La tension est montée d'un cran entre Pékin et Tokyo dans la nuit de samedi à dimanche lorsque neuf militants nationalistes japonais ont débarqué quelques heures sur une île des Senkaku (à 200 kilomètres au sud de Taiwan) revendiquées par la Chine, pour y planter le drapeau japonais.
Les garde-côtes japonais surveillaient la vingtaine de bateaux depuis leur arrivée vers 07h40 (00h40 en Suisse), Tokyo ayant interdit de débarquer. Ils n'ont procédé à aucune arrestation, notamment du fait de la présence d'élus à bord.
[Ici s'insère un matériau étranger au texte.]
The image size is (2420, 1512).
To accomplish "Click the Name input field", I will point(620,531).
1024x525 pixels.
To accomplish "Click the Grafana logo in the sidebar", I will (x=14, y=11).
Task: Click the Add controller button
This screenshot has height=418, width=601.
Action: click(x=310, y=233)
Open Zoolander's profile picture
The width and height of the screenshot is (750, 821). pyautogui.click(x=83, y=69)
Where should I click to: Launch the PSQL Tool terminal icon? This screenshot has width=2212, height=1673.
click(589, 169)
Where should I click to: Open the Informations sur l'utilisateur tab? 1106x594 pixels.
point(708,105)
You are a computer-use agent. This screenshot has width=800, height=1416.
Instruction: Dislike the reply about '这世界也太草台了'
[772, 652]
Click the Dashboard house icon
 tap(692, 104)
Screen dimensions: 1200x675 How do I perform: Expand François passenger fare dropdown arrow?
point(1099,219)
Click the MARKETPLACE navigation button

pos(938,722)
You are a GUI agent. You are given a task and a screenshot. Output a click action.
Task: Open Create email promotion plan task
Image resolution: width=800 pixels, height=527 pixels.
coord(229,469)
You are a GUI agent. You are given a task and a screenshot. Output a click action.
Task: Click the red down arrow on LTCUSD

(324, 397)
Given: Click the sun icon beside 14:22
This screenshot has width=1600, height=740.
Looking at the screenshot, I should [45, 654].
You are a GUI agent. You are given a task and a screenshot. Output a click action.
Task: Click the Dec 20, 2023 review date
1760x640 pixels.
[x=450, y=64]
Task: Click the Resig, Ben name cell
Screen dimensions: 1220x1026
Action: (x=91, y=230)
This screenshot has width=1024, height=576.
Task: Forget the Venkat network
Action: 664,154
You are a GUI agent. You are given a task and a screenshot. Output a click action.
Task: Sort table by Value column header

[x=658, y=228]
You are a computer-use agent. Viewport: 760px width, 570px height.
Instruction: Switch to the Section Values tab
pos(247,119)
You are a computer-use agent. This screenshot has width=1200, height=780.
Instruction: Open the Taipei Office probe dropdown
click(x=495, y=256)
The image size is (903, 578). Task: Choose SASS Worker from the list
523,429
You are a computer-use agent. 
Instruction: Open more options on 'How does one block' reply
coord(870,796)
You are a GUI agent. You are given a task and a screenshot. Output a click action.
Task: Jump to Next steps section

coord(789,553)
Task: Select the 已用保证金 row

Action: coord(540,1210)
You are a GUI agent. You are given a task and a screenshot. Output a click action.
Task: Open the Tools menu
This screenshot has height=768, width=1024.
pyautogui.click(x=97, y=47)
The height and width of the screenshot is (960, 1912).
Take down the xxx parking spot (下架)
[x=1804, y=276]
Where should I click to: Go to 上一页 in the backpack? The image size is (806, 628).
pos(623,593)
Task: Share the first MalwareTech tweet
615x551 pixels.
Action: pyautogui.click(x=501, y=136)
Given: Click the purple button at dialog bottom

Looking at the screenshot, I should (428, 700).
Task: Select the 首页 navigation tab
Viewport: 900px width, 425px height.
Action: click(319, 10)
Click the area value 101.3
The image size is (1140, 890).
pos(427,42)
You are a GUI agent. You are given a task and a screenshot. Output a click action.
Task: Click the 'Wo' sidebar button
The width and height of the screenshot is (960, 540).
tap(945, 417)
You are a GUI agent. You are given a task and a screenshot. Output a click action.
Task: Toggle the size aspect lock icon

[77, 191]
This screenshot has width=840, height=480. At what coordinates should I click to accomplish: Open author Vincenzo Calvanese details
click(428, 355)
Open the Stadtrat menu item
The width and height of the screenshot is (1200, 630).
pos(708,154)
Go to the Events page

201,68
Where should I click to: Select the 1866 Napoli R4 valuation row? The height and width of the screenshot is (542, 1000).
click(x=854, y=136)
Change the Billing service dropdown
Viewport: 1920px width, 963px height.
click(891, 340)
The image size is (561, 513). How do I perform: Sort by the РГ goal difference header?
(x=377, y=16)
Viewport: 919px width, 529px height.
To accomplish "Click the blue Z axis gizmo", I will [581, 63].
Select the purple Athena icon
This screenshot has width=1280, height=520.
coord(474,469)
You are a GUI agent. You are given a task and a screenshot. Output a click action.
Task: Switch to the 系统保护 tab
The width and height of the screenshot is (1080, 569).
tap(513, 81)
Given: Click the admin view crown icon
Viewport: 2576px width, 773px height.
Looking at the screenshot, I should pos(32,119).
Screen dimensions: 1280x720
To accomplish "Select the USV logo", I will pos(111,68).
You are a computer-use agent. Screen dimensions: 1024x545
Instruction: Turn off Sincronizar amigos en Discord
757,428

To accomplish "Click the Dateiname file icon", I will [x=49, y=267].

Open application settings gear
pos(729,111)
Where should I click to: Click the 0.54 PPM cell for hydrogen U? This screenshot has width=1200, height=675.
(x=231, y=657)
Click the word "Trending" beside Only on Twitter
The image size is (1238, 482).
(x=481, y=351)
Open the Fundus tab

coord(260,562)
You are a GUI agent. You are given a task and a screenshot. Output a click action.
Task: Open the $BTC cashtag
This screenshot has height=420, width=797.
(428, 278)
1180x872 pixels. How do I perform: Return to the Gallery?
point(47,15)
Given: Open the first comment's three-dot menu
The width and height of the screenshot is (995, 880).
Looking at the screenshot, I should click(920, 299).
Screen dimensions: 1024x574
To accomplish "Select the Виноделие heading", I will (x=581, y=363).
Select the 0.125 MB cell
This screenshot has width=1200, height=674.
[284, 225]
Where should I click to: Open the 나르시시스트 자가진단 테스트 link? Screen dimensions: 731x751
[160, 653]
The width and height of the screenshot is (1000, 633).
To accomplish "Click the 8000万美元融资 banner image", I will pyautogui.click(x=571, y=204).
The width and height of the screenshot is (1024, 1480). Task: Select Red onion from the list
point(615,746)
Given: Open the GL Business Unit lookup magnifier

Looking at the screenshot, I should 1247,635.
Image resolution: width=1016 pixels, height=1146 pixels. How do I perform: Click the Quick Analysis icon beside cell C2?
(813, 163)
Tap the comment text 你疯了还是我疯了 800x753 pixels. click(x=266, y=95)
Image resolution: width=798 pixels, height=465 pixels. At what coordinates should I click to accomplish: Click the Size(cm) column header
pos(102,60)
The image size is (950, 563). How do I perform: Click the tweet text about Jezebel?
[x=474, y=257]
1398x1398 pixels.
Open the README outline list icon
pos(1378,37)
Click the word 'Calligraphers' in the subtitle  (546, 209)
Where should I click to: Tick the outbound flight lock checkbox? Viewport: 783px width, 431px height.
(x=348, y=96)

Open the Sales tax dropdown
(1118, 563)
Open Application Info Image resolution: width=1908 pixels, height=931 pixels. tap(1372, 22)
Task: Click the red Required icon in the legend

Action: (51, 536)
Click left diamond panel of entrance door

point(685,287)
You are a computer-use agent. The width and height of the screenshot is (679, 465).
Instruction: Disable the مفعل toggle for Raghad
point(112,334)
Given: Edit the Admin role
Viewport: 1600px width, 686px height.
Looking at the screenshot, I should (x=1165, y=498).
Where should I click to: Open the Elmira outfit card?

Pékin avait fermement demandé samedi au Japon de "cesser immédiatement toute action portant atteinte à sa souveraineté territoriale".
Débarquement de militants chinois
Vendredi, le Japon avait expulsé 14 militants pro-chinois qui avaient participé mercredi à un débarquement sur l'archipel des Senkaku. Ils avaient été arrêtés peu après avoir hissé un drapeau chinois sur un îlot.
Jusque-là relativement silencieux, Taïwan a accusé samedi le Japon d'"occuper sournoisement" les îles contestées.
Outre sa valeur stratégique, cet archipel aujourd'hui inhabité et propriété d'une riche famille japonaise, représente un enjeu économique: les eaux environnantes sont très poissonneuses et les fonds marins de la zone pourraient receler des hydrocarbures.